Other studies have found this same association - that living with a dog or farm animal has health benefits such as lower risk of allergies and asthma. In a Swedish nationwide study looking at over a million children, the association between early exposure to dogs and farm animals and the risk of asthma was evaluated. All children born in Sweden from January 1, 2001, to December 31, 2010 were included. The researchers found that exposure to dogs and farm animals during the first year of life reduces the risk of asthma in children at age 6 years. From Science Daily:
A team of Swedish scientists have used national register information in more than one million Swedish children to study the association of early life contact with dogs and subsequent development of asthma. This question has been studied extensively previously, but conclusive findings have been lacking. The new study showed that children who grew up with dogs had about 15 percent less asthma than children without dogs.
A total of more than one million children were included in the researchers' study linking together nine different national data sources, including two dog ownership registers not previously used for medical research...."Earlier studies have shown that growing up on a farm reduces a child's risk of asthma to about half. We wanted to see if this relationship also was true also for children growing up with dogs in their homes. Our results confirmed the farming effect, and we also saw that children who grew up with dogs had about 15 percent less asthma than children without dogs.

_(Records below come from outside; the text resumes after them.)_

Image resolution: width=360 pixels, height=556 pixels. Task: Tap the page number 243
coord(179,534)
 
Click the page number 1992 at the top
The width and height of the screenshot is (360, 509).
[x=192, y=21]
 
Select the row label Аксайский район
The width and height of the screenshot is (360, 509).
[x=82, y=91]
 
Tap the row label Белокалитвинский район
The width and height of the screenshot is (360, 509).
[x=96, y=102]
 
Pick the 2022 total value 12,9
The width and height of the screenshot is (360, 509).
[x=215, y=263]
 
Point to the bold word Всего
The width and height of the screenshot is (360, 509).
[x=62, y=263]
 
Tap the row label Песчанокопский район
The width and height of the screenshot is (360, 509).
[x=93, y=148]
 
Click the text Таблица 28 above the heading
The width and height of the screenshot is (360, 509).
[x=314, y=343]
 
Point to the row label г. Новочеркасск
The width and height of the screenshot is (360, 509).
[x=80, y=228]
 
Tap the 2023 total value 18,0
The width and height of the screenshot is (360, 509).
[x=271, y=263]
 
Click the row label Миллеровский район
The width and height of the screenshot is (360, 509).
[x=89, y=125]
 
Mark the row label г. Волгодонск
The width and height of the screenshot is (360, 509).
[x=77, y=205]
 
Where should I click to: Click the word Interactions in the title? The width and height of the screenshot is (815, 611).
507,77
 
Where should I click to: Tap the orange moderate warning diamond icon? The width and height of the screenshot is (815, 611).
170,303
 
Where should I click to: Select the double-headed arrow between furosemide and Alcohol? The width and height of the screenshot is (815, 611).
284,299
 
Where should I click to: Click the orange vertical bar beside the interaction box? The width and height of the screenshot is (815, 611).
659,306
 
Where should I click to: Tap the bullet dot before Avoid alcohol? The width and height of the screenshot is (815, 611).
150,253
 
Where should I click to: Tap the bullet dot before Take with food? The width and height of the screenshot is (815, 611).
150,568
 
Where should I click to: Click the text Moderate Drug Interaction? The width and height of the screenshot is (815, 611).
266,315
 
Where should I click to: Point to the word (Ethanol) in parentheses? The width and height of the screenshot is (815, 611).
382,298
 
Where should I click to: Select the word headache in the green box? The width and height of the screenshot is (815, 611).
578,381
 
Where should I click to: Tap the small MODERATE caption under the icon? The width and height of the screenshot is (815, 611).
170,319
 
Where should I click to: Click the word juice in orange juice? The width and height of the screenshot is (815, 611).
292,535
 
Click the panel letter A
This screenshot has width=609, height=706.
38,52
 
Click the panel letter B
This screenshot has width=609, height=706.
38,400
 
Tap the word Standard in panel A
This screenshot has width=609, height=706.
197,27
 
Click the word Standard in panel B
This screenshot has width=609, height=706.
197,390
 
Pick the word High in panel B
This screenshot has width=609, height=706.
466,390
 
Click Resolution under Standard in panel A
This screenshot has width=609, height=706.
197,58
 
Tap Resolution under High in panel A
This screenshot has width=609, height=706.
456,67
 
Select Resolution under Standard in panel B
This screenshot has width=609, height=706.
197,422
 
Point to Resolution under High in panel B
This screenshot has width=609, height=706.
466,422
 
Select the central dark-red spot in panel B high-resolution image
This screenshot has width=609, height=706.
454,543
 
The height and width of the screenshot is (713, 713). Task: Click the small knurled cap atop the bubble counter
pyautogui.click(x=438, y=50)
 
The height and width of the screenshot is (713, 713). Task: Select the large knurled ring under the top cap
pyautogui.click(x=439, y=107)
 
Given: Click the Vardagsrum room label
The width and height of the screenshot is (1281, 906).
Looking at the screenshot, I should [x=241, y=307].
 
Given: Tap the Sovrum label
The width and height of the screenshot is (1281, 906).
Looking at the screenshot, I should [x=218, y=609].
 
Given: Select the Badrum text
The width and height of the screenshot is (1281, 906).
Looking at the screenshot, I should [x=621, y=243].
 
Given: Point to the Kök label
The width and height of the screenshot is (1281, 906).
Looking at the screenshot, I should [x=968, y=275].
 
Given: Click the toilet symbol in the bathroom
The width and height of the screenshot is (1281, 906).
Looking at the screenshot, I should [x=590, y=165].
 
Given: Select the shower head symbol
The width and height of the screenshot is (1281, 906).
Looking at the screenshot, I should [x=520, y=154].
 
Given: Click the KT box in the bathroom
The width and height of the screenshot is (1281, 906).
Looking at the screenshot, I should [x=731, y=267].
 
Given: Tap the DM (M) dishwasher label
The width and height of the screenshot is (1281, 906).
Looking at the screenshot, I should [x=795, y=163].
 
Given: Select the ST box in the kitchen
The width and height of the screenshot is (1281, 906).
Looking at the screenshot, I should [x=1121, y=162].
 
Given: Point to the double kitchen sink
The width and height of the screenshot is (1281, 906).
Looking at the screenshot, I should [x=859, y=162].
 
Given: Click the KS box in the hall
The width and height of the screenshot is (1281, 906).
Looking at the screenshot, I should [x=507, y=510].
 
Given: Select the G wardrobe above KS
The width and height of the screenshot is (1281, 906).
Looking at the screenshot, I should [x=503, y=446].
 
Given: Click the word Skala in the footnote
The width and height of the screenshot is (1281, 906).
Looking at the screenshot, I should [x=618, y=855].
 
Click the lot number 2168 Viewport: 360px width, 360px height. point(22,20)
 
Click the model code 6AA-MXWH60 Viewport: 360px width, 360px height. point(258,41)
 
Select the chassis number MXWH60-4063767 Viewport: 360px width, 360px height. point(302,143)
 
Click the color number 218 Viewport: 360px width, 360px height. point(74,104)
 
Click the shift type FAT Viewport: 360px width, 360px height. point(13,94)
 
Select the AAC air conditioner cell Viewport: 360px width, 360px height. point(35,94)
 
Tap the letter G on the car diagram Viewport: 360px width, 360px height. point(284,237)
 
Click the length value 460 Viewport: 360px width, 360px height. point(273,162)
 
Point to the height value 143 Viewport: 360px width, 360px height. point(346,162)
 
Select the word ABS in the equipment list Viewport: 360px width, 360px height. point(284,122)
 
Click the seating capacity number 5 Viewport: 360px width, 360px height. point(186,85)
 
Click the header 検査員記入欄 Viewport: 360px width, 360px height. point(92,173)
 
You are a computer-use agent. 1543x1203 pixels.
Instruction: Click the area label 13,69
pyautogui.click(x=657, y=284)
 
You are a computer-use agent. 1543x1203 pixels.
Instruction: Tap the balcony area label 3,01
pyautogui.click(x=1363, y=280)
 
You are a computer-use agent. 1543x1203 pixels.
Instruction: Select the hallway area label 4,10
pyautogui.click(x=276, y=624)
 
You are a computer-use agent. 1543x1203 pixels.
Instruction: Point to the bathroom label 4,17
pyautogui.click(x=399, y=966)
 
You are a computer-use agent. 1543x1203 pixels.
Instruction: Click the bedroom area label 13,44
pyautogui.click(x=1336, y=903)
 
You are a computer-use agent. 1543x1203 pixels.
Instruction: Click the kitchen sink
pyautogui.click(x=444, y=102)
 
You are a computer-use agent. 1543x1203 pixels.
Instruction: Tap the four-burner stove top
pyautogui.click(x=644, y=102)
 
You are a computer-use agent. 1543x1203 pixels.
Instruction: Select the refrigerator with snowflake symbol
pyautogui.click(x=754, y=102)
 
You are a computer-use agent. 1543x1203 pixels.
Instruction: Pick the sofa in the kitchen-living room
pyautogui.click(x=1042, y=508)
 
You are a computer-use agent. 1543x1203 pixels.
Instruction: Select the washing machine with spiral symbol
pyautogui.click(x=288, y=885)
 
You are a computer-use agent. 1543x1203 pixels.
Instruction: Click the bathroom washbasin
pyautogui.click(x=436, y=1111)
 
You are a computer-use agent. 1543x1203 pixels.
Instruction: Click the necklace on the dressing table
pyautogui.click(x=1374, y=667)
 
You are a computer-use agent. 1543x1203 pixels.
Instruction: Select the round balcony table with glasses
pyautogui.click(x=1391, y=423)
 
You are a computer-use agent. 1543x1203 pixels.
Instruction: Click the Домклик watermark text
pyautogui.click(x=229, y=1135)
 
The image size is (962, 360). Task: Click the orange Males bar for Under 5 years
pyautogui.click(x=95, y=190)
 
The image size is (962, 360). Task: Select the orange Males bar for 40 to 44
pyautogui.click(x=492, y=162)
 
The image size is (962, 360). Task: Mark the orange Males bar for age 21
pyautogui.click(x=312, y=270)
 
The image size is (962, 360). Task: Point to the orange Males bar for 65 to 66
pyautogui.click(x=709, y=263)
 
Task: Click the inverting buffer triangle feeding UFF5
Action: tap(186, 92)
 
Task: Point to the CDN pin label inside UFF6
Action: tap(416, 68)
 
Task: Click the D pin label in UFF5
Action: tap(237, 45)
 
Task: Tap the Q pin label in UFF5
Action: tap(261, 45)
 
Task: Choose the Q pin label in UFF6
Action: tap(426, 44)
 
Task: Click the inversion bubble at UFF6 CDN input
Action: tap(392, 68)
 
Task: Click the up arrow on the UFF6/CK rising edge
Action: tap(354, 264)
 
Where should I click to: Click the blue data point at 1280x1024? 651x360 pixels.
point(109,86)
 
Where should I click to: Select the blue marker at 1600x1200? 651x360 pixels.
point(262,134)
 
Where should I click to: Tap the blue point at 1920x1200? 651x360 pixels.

"These kind of epidemiological studies look for associations in large populations but do not provide answers on whether and how animals could protect children from developing asthma. We know that children with established allergy to cats or dogs should avoid them, but our results also indicate that children who grow up with dogs have reduced risks of asthma later in life. Thanks to the population-based design, our results are generalizable to the Swedish population, and probably also to other European populations with similar culture regarding pet ownership and farming" says Catarina Almqvist Malmros, senior author on the study, Paediatrician at Astrid Lindgren Children's Hospital and Professor in Clinical epidemiology at Dept of Medical Epidemiology and Biostatistics at Karolinska Institutet, Stockholm.